Only what runs from the line with "Viewport: 387px width, 213px height." to the final line of the records below should be given again, word for word.

Record extracts Block Start

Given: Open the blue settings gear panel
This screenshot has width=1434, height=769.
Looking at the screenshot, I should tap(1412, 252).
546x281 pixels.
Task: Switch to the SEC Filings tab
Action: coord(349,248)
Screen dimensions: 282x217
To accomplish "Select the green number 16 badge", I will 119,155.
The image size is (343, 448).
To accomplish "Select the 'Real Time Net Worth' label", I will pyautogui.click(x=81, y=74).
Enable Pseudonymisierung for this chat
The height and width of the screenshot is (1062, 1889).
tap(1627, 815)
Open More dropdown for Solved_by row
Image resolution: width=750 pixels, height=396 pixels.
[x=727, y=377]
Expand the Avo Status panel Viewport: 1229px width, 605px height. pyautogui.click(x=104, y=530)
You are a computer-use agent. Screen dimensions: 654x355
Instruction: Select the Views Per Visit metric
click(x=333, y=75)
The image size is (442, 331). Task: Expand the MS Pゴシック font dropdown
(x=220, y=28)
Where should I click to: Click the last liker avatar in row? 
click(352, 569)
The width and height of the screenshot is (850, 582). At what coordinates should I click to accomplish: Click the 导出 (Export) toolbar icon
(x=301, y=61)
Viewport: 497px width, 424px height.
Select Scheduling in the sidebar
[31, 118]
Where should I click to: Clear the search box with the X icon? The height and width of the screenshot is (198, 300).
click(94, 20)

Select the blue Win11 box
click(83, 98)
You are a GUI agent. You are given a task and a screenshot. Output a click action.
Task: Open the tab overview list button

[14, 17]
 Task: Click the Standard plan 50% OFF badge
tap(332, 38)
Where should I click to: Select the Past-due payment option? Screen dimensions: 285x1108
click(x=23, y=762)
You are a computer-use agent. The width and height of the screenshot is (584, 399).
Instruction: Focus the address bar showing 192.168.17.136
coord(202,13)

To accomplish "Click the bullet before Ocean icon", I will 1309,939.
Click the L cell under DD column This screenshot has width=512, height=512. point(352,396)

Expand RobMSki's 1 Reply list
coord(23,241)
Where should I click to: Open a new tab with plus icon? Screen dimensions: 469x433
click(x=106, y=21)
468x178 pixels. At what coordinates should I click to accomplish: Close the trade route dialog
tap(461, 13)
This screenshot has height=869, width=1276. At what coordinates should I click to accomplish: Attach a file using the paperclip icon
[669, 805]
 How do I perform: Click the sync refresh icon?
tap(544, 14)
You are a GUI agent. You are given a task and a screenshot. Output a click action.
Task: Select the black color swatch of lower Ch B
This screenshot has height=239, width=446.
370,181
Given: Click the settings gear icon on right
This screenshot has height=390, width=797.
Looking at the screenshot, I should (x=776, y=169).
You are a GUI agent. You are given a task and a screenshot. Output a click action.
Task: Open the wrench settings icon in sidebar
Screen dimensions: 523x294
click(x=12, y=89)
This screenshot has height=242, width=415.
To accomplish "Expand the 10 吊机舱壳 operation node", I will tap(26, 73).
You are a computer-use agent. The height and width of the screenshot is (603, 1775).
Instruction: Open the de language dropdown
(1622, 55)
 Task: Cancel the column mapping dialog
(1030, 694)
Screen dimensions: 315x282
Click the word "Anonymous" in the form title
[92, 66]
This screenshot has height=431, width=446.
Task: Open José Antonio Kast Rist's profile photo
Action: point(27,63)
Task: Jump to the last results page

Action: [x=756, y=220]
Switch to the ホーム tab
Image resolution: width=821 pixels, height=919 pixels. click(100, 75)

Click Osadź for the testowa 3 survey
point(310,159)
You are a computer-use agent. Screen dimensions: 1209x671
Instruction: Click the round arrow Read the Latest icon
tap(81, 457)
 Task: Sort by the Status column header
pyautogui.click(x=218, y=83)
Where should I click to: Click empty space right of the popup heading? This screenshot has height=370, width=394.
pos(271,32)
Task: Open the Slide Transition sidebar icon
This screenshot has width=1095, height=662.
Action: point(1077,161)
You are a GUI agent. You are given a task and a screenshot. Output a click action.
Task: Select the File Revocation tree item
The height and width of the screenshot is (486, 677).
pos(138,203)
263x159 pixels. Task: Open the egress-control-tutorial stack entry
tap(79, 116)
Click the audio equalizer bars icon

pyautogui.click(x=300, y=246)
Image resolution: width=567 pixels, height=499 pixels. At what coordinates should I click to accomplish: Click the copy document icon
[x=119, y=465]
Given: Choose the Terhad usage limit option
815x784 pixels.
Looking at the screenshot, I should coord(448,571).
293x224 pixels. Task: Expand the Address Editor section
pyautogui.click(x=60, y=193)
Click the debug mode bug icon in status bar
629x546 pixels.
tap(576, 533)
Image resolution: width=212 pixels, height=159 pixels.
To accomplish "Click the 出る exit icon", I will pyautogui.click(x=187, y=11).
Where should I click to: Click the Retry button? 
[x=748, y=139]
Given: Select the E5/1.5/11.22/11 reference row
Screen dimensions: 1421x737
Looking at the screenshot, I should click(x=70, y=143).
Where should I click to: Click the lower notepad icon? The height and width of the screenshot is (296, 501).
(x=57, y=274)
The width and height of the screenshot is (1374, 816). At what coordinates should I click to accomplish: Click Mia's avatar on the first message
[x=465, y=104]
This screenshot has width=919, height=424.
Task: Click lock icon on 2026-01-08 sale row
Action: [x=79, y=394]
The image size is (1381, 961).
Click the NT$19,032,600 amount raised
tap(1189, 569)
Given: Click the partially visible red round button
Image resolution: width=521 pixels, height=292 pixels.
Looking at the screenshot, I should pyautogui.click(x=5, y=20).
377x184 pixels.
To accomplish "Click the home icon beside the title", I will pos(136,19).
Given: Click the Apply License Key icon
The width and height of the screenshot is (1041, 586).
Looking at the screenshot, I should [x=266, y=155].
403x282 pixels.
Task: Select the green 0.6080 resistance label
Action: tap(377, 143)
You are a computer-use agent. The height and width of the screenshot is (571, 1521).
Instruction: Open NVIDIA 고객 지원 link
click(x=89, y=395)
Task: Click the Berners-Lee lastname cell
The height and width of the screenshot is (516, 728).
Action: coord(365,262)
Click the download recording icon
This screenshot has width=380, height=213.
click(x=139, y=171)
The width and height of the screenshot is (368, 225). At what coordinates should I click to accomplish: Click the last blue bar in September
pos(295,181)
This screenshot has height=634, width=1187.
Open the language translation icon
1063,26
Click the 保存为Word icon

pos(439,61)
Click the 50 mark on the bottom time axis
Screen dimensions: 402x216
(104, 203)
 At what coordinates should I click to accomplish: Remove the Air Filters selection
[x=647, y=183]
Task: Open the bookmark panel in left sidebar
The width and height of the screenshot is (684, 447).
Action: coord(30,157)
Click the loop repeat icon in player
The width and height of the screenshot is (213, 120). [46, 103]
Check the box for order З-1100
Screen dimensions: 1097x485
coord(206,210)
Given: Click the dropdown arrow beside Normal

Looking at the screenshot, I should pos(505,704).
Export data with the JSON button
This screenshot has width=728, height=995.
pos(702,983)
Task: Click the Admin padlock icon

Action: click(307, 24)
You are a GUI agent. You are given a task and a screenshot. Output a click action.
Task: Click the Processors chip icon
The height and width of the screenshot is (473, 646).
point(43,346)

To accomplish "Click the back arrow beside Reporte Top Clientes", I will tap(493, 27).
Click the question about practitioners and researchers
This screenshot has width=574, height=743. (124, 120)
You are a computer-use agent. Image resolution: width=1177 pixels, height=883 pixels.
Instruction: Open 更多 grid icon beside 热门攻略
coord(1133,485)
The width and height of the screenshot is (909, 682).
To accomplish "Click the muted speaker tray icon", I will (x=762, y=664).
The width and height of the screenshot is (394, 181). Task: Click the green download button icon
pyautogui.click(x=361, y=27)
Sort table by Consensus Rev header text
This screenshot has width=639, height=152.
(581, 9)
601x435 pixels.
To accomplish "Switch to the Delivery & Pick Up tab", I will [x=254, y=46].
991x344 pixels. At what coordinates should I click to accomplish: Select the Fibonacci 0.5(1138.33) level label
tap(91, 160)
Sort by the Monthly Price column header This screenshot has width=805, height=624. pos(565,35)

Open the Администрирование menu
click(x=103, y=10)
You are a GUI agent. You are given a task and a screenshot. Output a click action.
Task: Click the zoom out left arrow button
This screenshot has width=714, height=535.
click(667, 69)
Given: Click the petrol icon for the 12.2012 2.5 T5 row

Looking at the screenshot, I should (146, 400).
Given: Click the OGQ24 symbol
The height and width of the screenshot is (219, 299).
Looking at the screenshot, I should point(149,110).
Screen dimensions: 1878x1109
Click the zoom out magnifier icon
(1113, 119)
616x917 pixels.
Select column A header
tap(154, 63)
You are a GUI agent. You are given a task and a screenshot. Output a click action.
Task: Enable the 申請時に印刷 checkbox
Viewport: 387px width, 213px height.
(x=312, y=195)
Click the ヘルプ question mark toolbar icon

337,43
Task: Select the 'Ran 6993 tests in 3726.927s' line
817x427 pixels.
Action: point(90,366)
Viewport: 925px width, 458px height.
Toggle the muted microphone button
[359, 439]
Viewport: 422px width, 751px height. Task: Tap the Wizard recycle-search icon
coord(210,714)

Record extracts Block End

### Exercise response
Viewport: 387px width, 213px height.
(x=312, y=195)
Click the ヘルプ question mark toolbar icon

337,43
Task: Select the 'Ran 6993 tests in 3726.927s' line
817x427 pixels.
Action: point(90,366)
Viewport: 925px width, 458px height.
Toggle the muted microphone button
[359, 439]
Viewport: 422px width, 751px height. Task: Tap the Wizard recycle-search icon
coord(210,714)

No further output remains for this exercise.